A sacred grass, it was and still is often used in healing ceremonies and peace rituals. Leaves were dried and made into braids and used as vanilla scented incense. It could be chewed as a source of energy to ward off hunger during fasting. People also used this important grass for sewing, basket weaving, and stuffing for pillows and mattresses. Teas were prepared from the plant materials for sore throat and coughs.

Paper birch bark. Paper birch (Betula papyrifera). Herman, D.E., et al. 1996. North Dakota tree handbook. USDA NRCS ND State Soil Conservation Committee.

Paper Birch

Three birch bark boxes. Birch bark is used to make beautiful boxes. Photo by Teresa Prendusi.

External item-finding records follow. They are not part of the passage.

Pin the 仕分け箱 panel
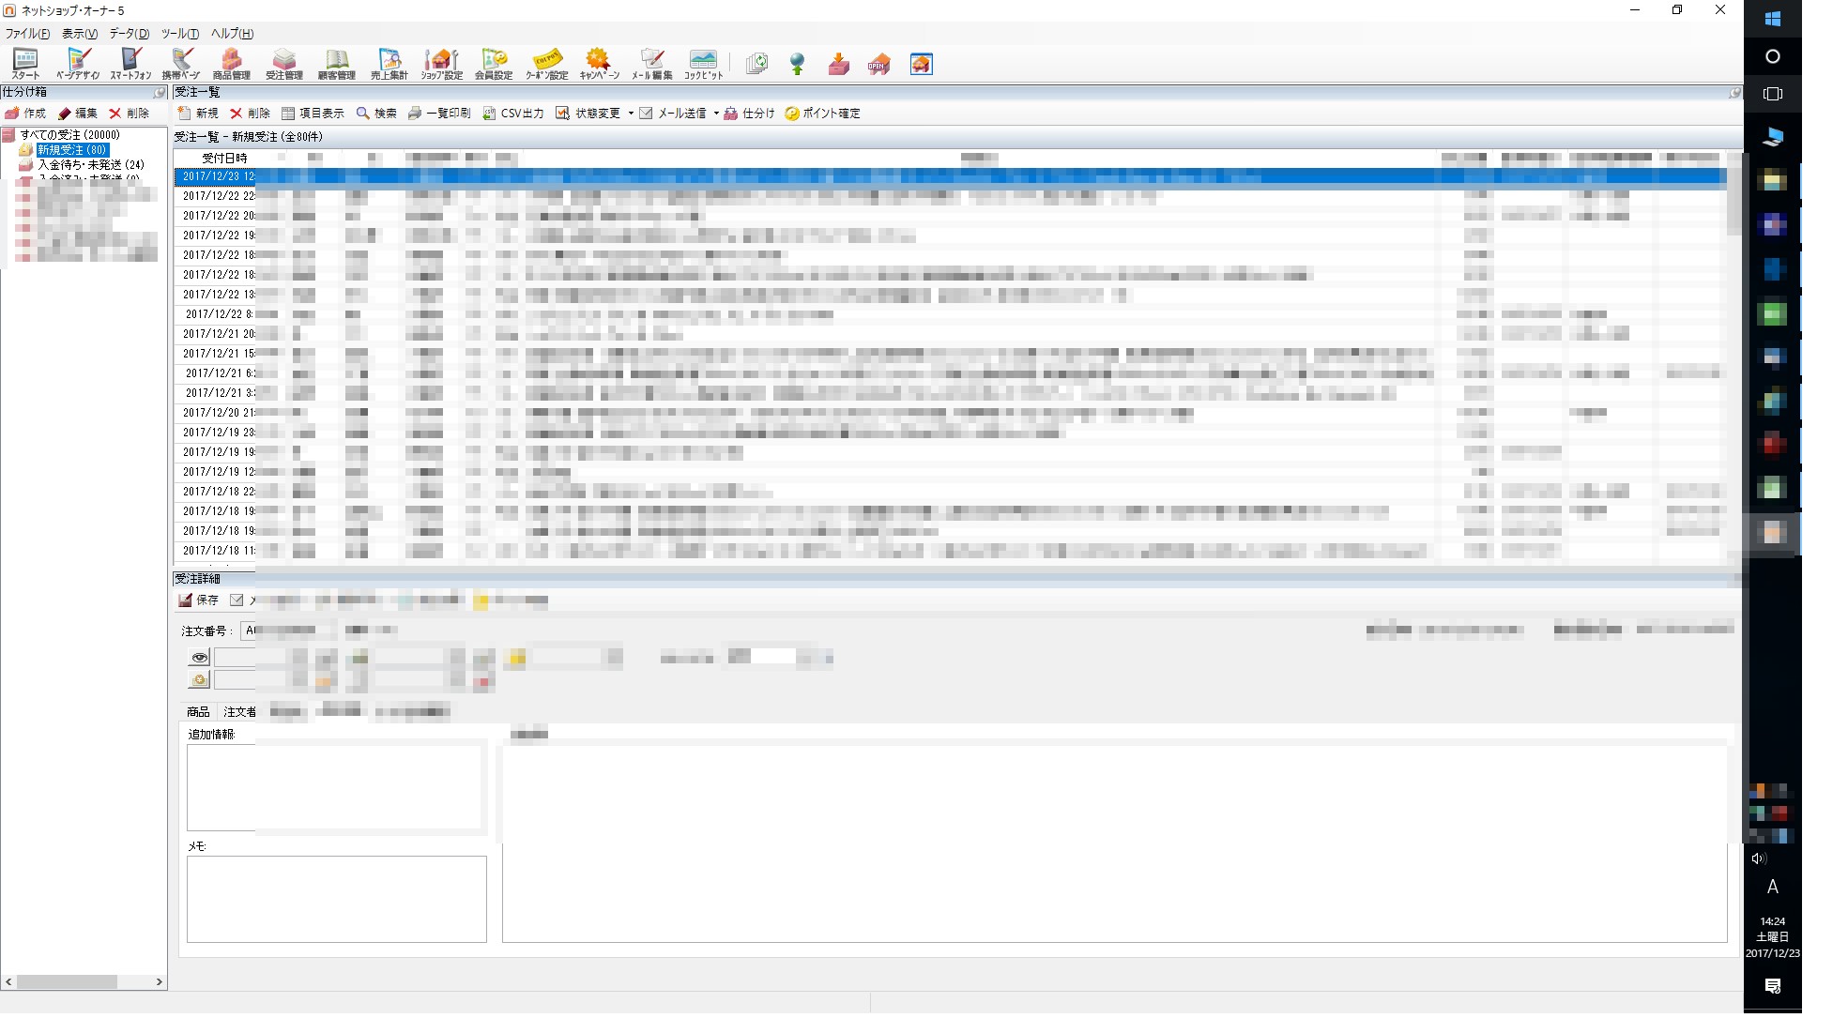The image size is (1848, 1018). click(160, 92)
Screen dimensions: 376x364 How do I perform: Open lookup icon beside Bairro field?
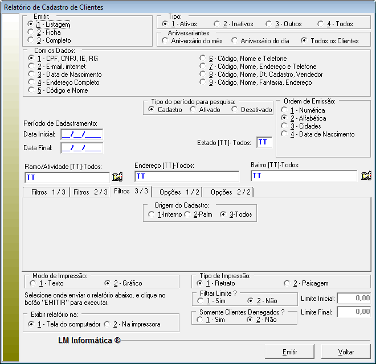pos(366,176)
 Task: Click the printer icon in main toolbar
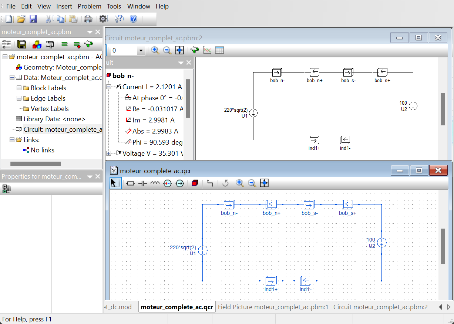coord(88,19)
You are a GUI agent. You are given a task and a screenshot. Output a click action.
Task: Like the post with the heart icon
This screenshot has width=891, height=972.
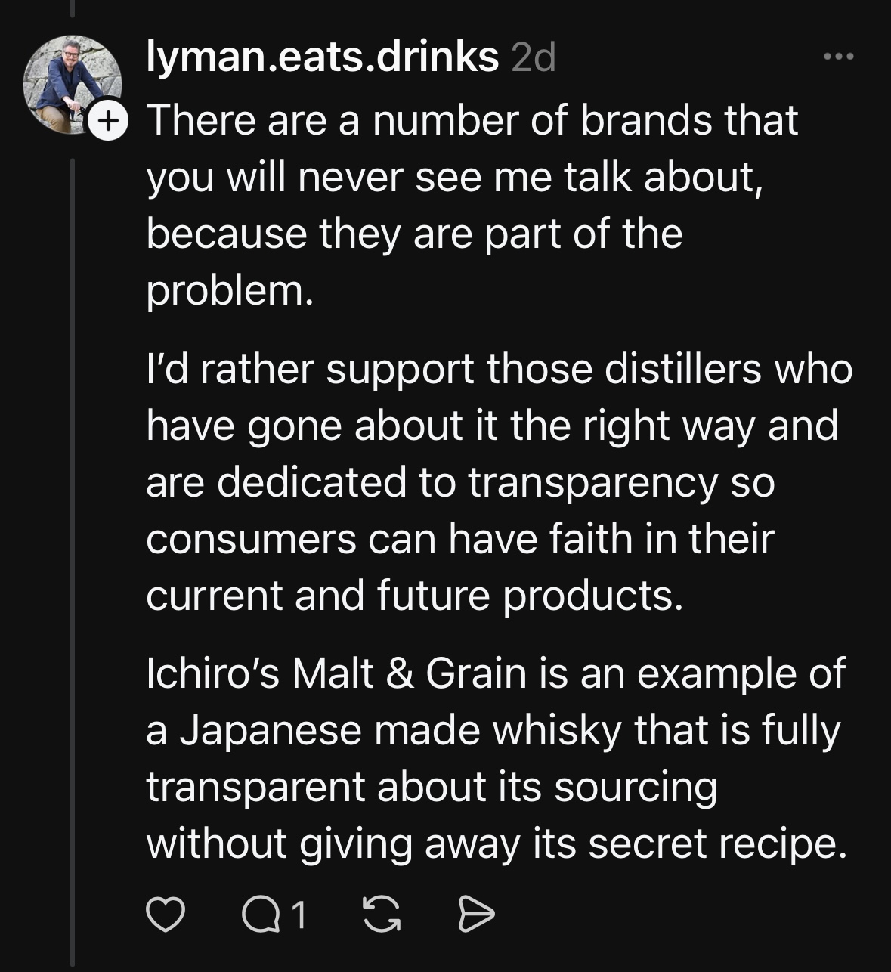click(165, 915)
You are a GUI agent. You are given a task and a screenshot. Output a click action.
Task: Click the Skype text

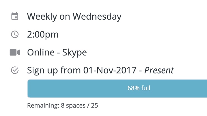(x=75, y=53)
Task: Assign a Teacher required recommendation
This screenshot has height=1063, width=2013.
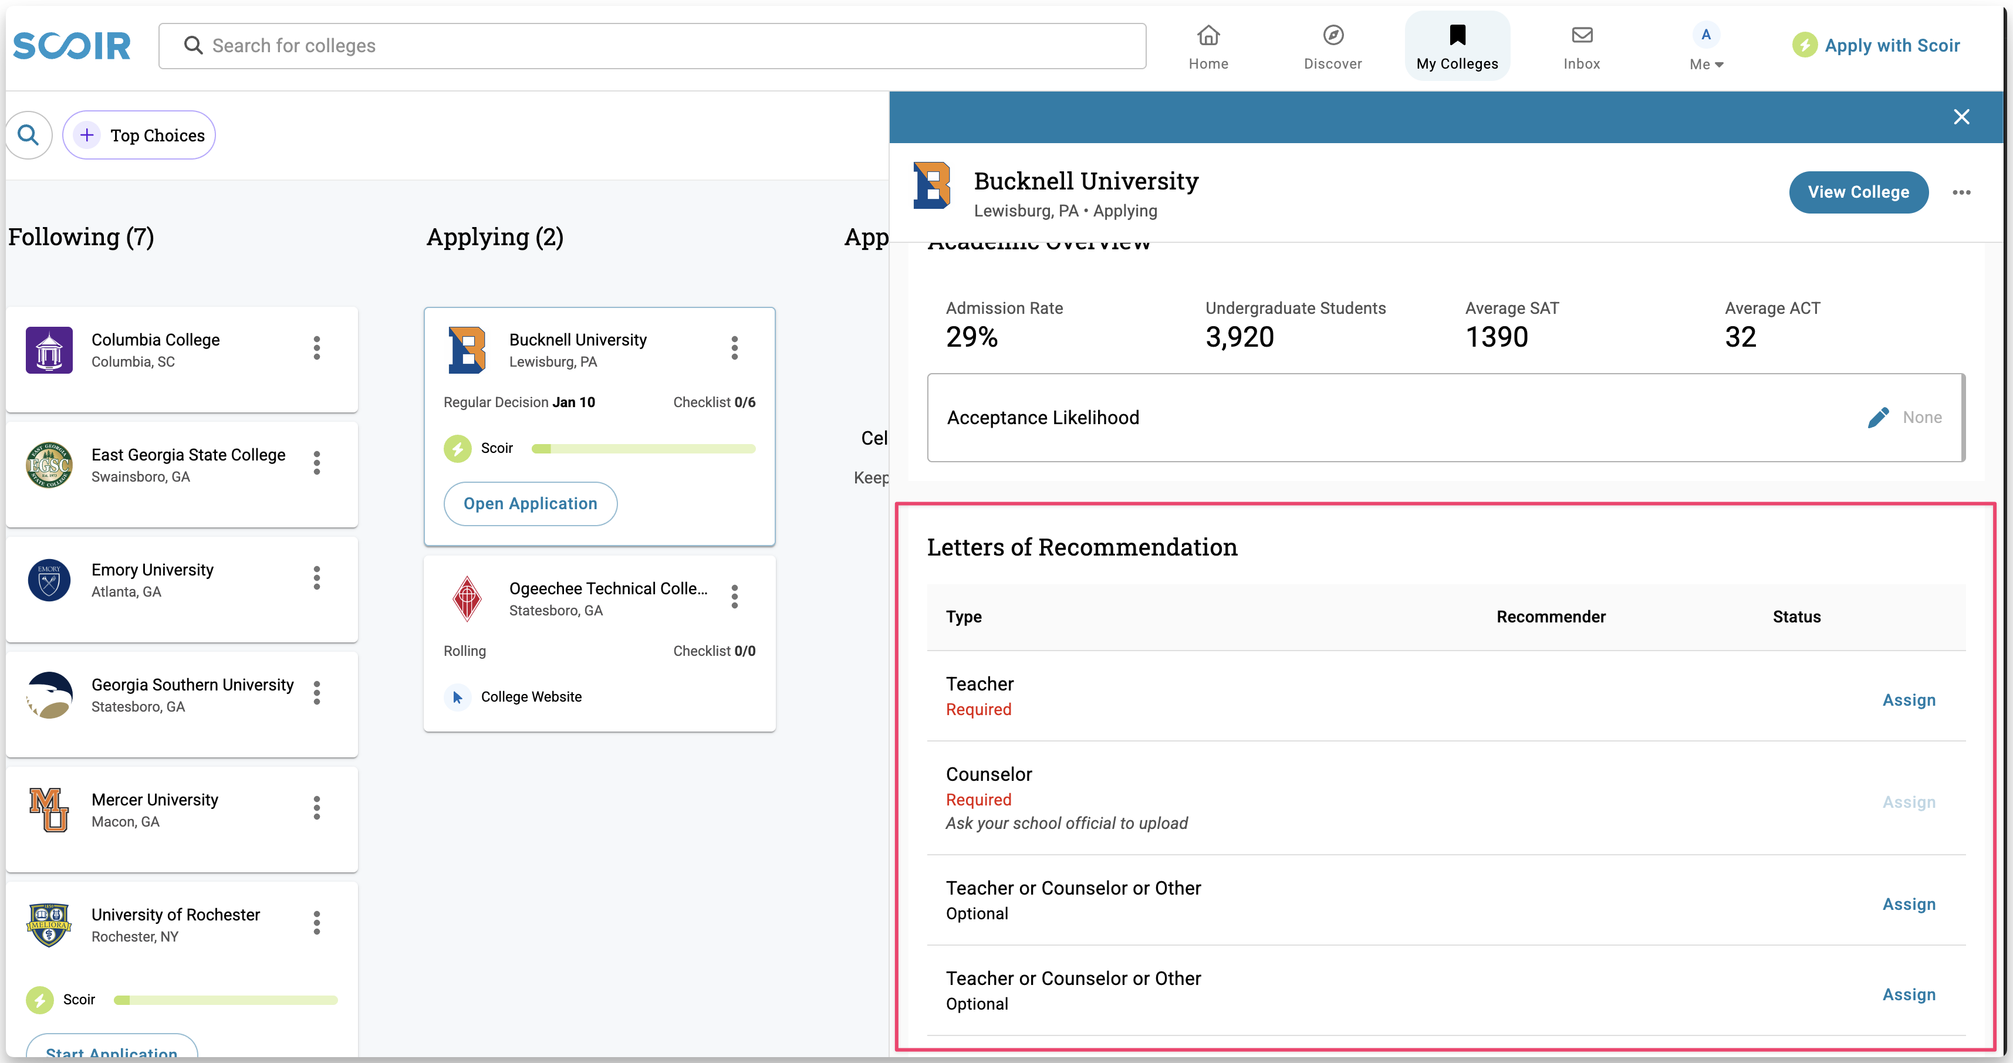Action: coord(1908,700)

The thin outer bark of paper birch, Betula papyrifera, a small tree of northern North America, has been used to make drinking vessels, canoe skins, baskets, roofing tiles, and buckets. It is waterproof, tough, resinous and durable. Only the thin outer bark is removed. Paper birch bark is easy to recognize since it appears to be peeling

  • The outer bark of paper birch has been used in an emergency as sun-glasses in order to prevent snow-blindness. A strip of bark is placed over the eyes, and the natural openings (lenticels) in the bark serve as apertures for the eyes.
  • Birch bark was used to cover tepees.
  • Birch wood was used to make snowshoes.
  • Birch bark is used to make boxes.
  • Sheets of birch bark where sewn together to make waterproofing for wigwams.

Yuccas

Yuccas are members of the Agave family, which have enjoyed a wide range of ethnobotanical uses. Yuccas have very specialized pollination systems that require the yucca moth for seed production.

Banana yucca (Yucca baccata) is preferred over other yuccas because of the strength of its fibers. Individual fibers from yuccas were produced by soaking leaves in water, then pounding them with wooden clubs on flat rocks. After rinsing away the softened pulp, the remaining fiber filaments were twisted together into threads.

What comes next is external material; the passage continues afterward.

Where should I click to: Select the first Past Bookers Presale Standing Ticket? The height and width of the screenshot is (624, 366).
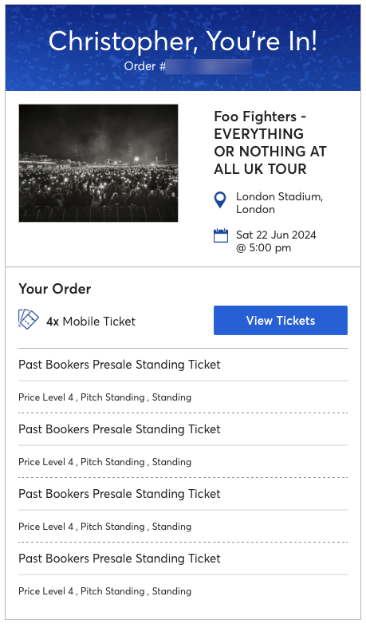click(120, 365)
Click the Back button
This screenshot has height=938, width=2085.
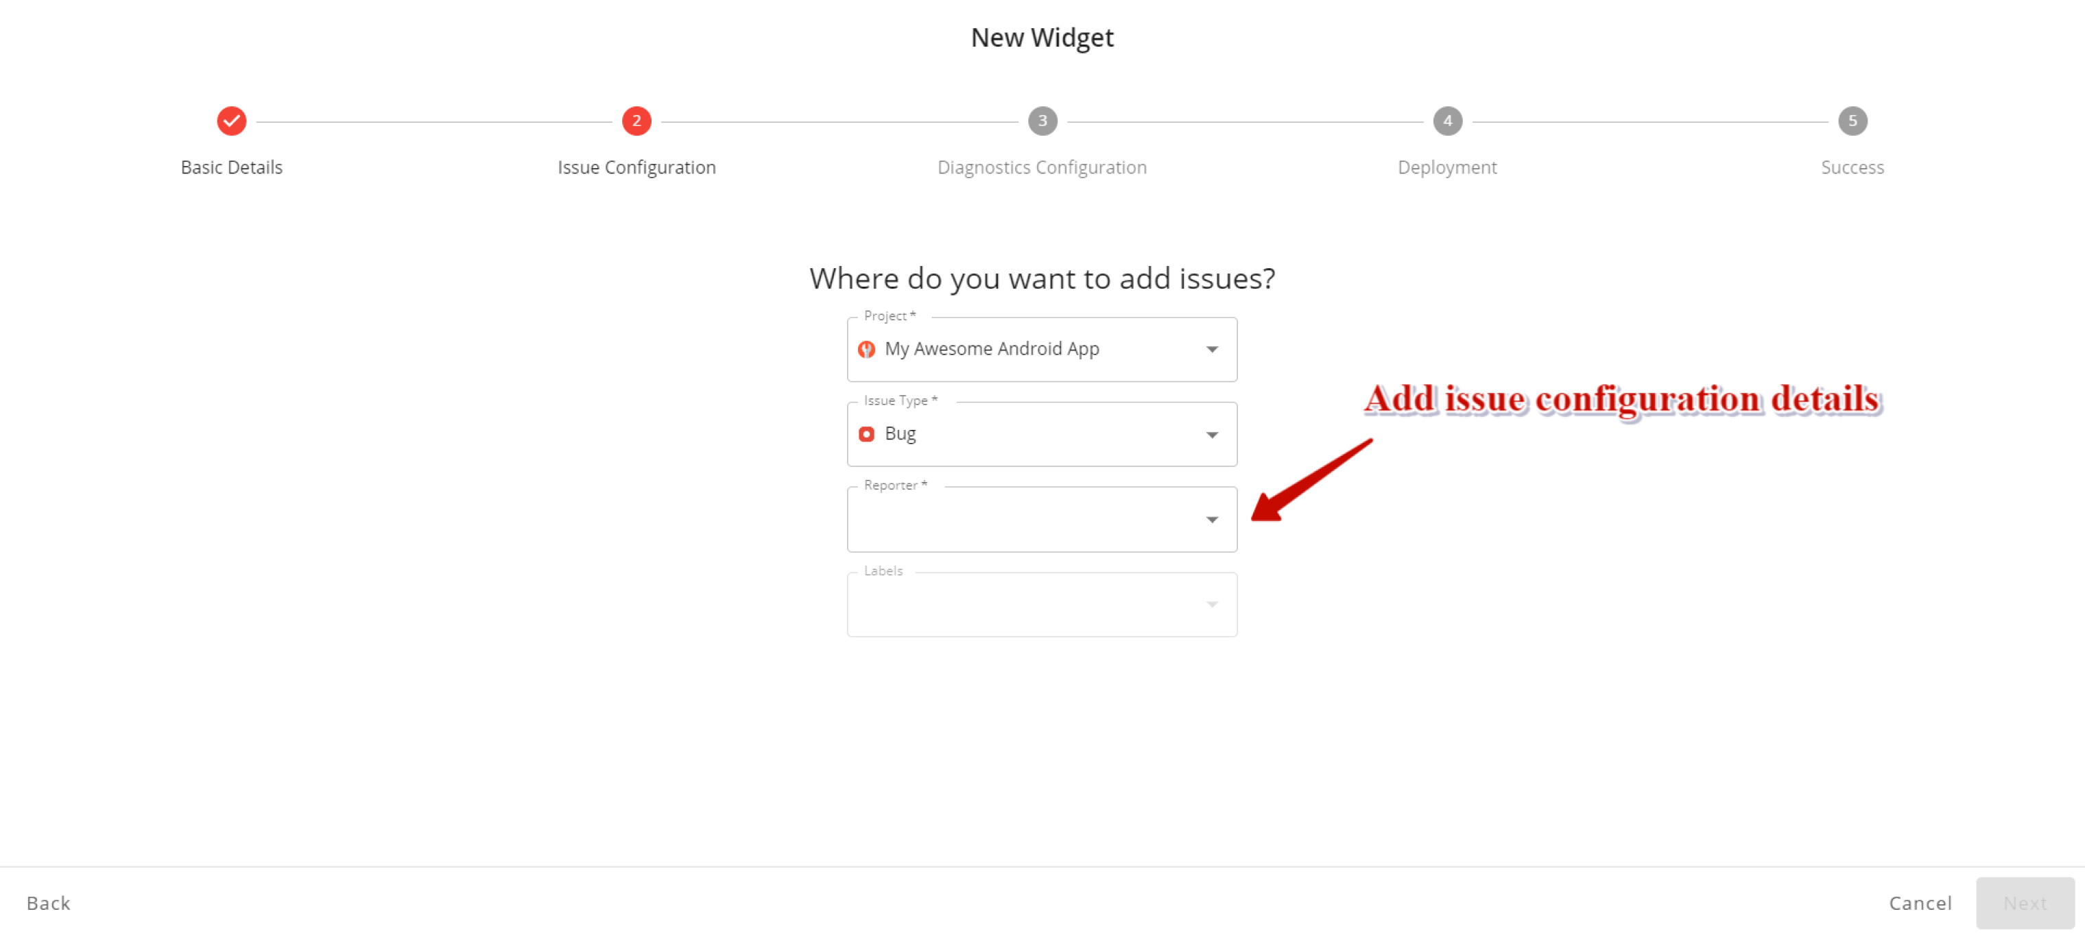(x=49, y=903)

Yucca fiber and threads were used to construct sandals, ropes, mats, clothing, nets, hairbrushes, mattresses, and baskets. The tough leaf fibers could also be braided into ropes.

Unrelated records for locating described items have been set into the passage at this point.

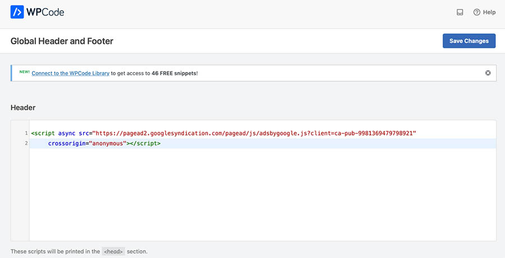
Task: Click line number 1 in editor gutter
Action: [26, 133]
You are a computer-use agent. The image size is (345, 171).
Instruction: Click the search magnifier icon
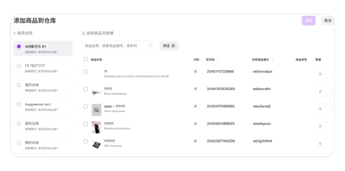[151, 46]
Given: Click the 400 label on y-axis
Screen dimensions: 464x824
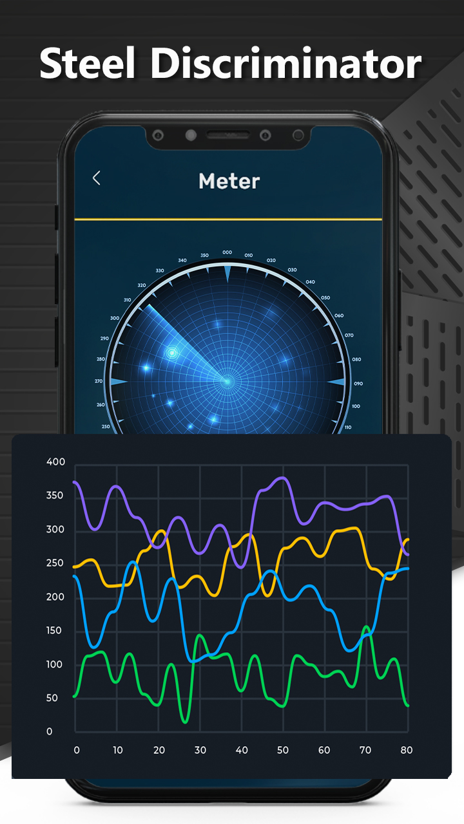Looking at the screenshot, I should point(56,462).
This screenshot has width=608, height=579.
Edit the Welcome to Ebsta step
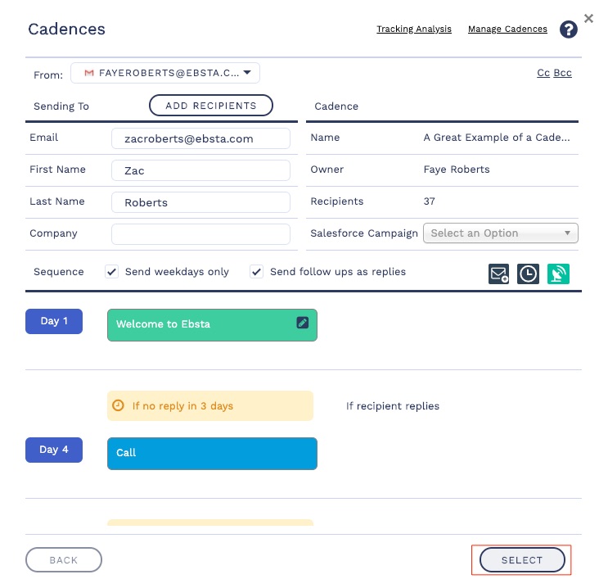coord(303,323)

Soapweed, Yucca glauca, also had historical significance to indigenous people as a medicinal and fiber source. The stiff, pointed leaves could be split and used to make baskets. Leaf fibers have been used to make brushes, cords, and ropes. The sharp leaf points have been used as sewing needles.

Fiber Art

The Tohono O’odham people of Arizona extensively use yucca fibers in their basketry. The beautiful tray pictured to the right is made from fibrous bundles of beargrass (Nolina) leaves coiled with dried yellow and fresh green yucca leaves. The pods from Devil’s claw (Proboscidea parviflora ssp. parviflora) are the source of the striking black designs in the center and rim of the basket.

Banana yucca. Banana yucca (Yucca baccata) plants growing in the foothills of the Sandia Mountains on the Cibola National Forest. Photo by Charlie McDonald.

A tray made of beargrass and yucca with a lizard design. A tray made of beargrass and yucca. Photo by Teresa Prendusi.

Did You Know?

  • Stinging nettle plants were dried and used to make twine, ropes, and herring nets
  • The roots of White Spruce were used to sew canoes and snowshoes
  • American basswood was important for wigwam construction and framework, used to make twine that was used to tie the poles of wigwams together. The knots were tied when the bark was wet, and once dry, the knots shrank making the joint tighter.
  • Indian hemp was used to make bridle ropes, bowstrings, and threads for sewing buckskins.

American basswood leaves. American basswood (Tilia americana). Photo by Paul Wray @ Forestryimages.org.

Other Plant Fiber Uses

Maori dancers. Flax leaves are woven into garments by the Maori peoples of New Zealand. Photo by Nancy Cotner.

Shallow Pine needle tray. Shallow pine needle tray made from longleaf pine and bark. Photo by Teresa Prendusi.

The Low Country of South Carolina is renowned for its coiled sweetgrass baskets. A tradition brought over by West African slaves 300 years ago, it is still practiced today by master artisans.

The “sweetgrass” (Muhlenbergia filipes) grows along the southeastern coastal plain. The sweetgrass baskets are coiled with bulrushes, pine needles, or palmetto fronds.